Diese Szenen sind in einem Youtube-Video von Anfang Dezember zu sehen, Weihnachten steht zu diesem Zeitpunkt vor der Tür. Deshalb stellen sich Bibi und Julian mit den Autos an eine Kreuzung in Köln und sprechen völlig fremde Leute an und fragen, ob sie die Autos nicht geschenkt haben wollen. Die zwei Frauen, die die Autos bekommen sollen, glauben erst, reingelegt zu werden – dann schlagen sie die Hände vors Gesicht, lachen und scheinen extrem verwirrt.

Sobald die Youtuberin die Autos verschenkt, hört man seichte Klaviermusik im Hintergrund, bei der einem sofort Bilder von hungernden Kindern aus einem Brot-für-die-Welt-Spot in den Kopf schießen. Nur, dass hier gerade eine reiche Youtuberin ihr Geld nicht an hungernde Kinder spendet, sondern Autos an normale Leute verschenkt. Sie stellt sich in perfider Weise über die Beschenkten. Denn Bibi weiß, dass zu einem Auto for free niemand Nein sagen würde. Natürlich gibt eine junge Mutter ohne Auto dafür ihr Gesicht für ein Video her. Anscheinend weiß Bibi aber nicht, dass sie hier schamlos ihre finanzielle Macht ausnutzt. Oder es ist ihr einfach egal.

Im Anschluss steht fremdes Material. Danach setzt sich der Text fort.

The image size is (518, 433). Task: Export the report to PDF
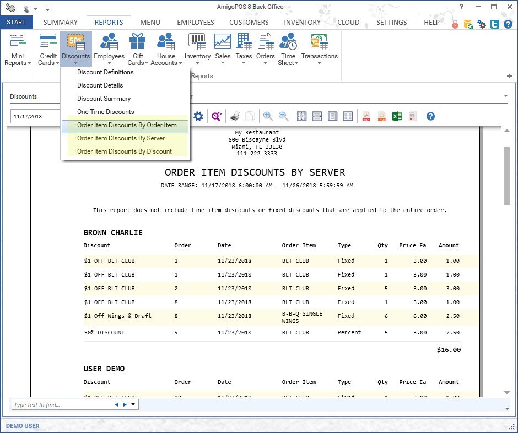click(366, 116)
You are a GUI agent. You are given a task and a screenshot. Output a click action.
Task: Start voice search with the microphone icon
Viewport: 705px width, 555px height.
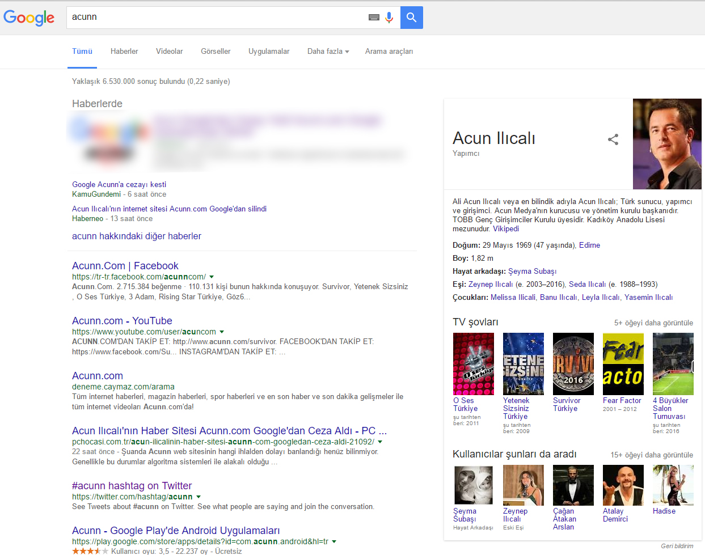coord(389,17)
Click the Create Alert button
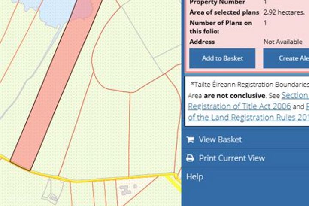Viewport: 309px width, 206px height. coord(286,58)
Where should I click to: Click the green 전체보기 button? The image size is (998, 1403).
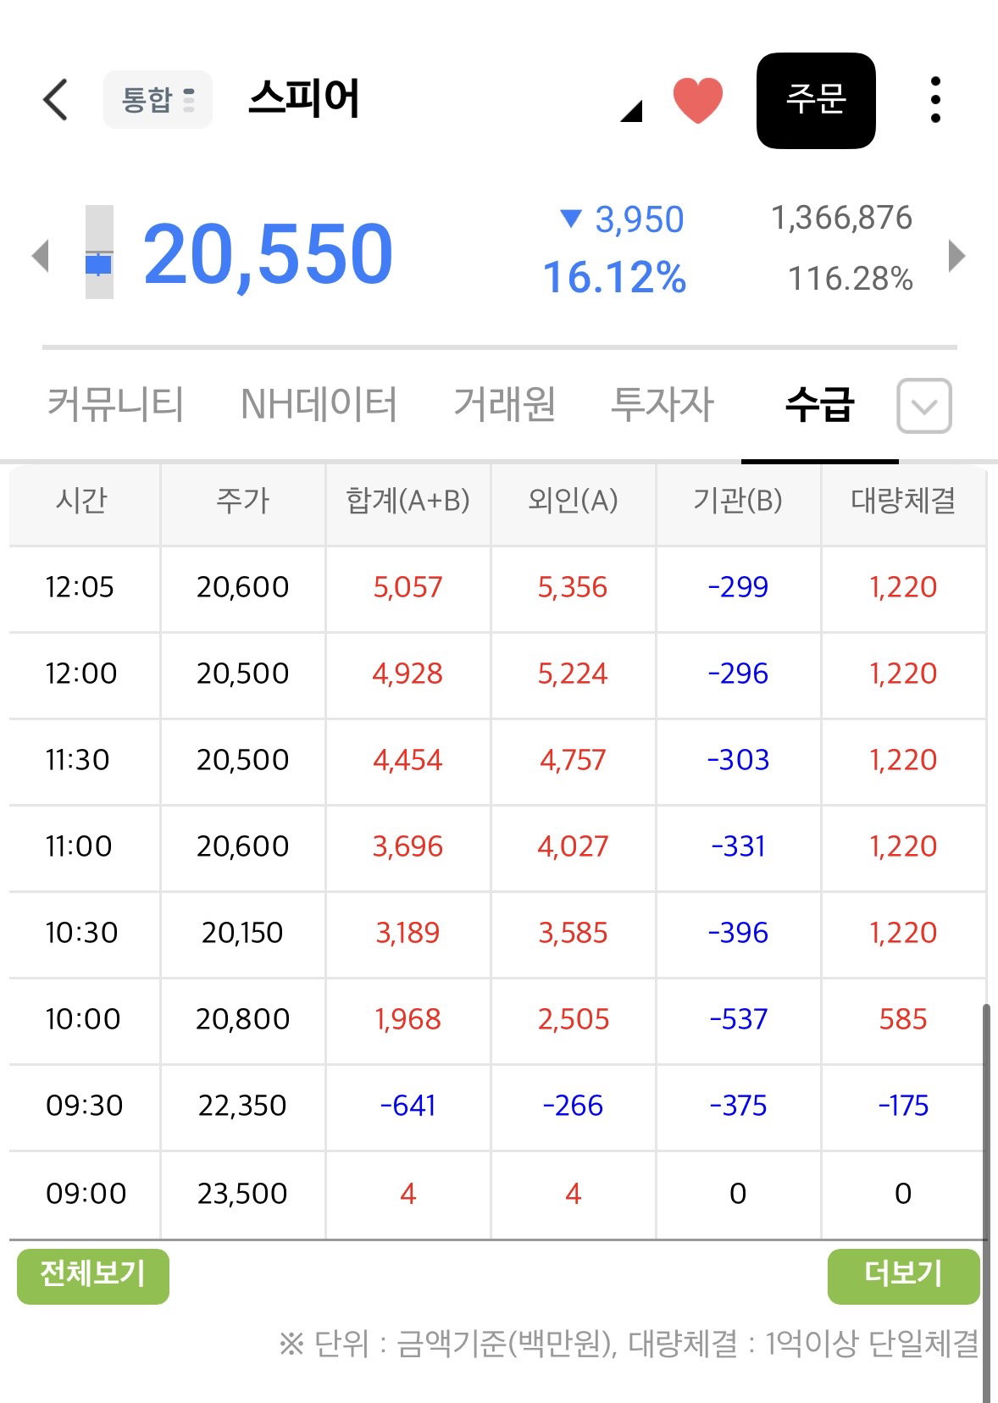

Der Vorreiter von Verschenkaktionen auf Youtube ist wohl der Amerikaner Jimmy Donaldson, alias „Mr. Beast”. Der 22-Jährige hat 27 Millionen Abonnenten und wurde mit einem Video berühmt, in dem er vor laufender Kamera innerhalb von 40 Stunden bis 100 000 zählte. Heute verschenkt „Mr. Beast“ hauptsächlich Geld auf seinem Kanal, seine Videos heißen „Tipping Uber Drivers $10 000“ oder „I Gave $20 000 To Random Homeless People“. Das Geld, das er verschenkt, kommt meistens von neureichen Start-Ups, für die „Mr. Beast“ am Anfang des Videos Werbung macht. Er steht dann mit Gucci-Sandalen neben einem Obdachlosen und drückt ihm Geld in die Hand. Anfang Dezember bestellte er eine Pizza und schenkte dem Pizzaboten als Trinkgeld das Haus, an das die Pizza geliefert wurde.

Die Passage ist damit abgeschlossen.